Dayton Habitat for Humanity has three reasons to celebrate: 2013 marks the nonprofit’s 30-year anniversary of its founding; the group purchased a new building for operations; and it is kicking off a public fundraising campaign.

On Nov. 30 2012, Habitat closed on the purchase of the former Xpedx building at 115 W. Riverview Ave., Dayton, said Diane Graham, executive director. The new facilities allow Dayton Habitat, Ohio’s oldest Habitat organization, to consolidate multiple locations into one space and gives it two-times the retail space. Habitat owns the ReStore, which takes donations and sells home goods and furniture.

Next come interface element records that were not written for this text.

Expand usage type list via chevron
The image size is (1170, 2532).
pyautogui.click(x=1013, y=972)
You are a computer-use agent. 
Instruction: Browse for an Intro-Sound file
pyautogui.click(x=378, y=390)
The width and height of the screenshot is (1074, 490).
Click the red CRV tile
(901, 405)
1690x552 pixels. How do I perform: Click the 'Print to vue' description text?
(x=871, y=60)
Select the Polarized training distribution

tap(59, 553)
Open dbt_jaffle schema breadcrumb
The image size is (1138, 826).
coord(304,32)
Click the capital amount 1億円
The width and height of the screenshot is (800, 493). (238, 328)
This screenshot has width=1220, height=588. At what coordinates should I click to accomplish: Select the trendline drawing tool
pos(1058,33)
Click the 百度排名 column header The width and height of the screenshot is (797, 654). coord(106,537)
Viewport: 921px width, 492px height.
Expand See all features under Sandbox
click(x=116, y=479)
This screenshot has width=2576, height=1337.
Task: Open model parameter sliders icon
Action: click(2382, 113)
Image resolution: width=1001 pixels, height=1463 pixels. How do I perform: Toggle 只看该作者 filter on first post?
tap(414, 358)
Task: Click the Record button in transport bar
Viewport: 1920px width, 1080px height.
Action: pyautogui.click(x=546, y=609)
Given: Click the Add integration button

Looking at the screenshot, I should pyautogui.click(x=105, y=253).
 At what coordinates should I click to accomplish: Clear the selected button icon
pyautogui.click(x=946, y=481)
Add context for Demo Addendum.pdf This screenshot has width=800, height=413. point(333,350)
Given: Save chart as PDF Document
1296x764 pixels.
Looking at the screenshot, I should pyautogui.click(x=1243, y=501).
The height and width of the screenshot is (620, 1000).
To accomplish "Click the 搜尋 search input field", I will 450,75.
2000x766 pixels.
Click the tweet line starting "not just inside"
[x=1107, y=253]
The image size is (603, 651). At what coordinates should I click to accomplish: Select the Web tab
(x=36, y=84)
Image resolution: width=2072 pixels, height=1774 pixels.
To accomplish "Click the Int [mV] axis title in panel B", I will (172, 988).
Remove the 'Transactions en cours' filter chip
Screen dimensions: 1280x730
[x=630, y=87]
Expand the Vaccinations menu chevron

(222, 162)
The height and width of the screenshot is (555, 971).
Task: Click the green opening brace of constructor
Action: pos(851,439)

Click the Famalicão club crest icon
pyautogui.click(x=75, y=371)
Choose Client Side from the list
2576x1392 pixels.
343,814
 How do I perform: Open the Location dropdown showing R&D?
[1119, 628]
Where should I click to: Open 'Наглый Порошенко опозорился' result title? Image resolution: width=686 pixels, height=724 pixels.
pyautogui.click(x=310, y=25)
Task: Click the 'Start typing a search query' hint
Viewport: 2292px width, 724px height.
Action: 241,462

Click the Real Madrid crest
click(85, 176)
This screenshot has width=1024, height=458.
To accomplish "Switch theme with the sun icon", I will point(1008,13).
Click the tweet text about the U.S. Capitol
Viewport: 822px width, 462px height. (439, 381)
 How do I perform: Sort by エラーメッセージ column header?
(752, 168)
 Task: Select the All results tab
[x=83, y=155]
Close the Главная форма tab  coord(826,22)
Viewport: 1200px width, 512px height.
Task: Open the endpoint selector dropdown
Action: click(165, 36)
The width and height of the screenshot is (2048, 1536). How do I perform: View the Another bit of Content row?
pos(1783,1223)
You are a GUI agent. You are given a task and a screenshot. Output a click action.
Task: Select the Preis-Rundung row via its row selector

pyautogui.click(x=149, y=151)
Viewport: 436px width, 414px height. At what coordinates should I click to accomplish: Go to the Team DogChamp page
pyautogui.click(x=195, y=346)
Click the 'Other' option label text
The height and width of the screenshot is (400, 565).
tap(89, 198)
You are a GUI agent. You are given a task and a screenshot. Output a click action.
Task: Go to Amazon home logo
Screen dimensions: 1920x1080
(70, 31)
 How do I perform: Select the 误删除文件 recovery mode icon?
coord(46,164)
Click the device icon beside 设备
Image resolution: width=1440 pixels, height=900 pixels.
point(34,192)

Currently, Dayton Habitat owns a building on South Patterson Boulevard, rents a lot next to it, and rents other warehouse and office space, Graham said. When Habitat moves to Riverview Avenue in April, the group will be able to cut overhead costs and raise more revenues.

On Thursday, Habitat held an anniversary celebration and kicked off a public fundraising event at its future offices to raise $750,000 to help pay for the new building. More than $400,000 has been raised so far privately, and this week a donor made a $20,000 matching grant challenge, Graham said.

“We need to be here now,” she said. “We’re not a little start-up anymore.”

Over the past 30 years, Dayton Habitat has built and rehabilitated about 200 houses in Montgomery County, including 12 last year.

The majority of people helped are first-time homebuyers. Habitat helps the “working poor” build or renovate a home and buy the property, Graham said. Low-income residents who qualify receive a zero percent interest rate mortgage. In exchange, they put in “sweat equity” or volunteer hours to help build houses for others.

Except for professional plumbing and electricity work, all labor is volunteer.

Single mother Candy Settle bought a Belmont area home in April 2011 for her and two sons. The place they lived before was too unsafe for the boys to play outside because of drugs, guns and violence.

Now “we live in an area where we have a neighborhood watch program,” she said. Settle works as a claims analyst at CareSource.

“We decided if we could get enough people in Dayton with a hammer in their hand, we could hammer in justice in the impoverished communities,” said Reverend Robert Jones, of College Hill Community Church, and Dayton Habitat co-founder.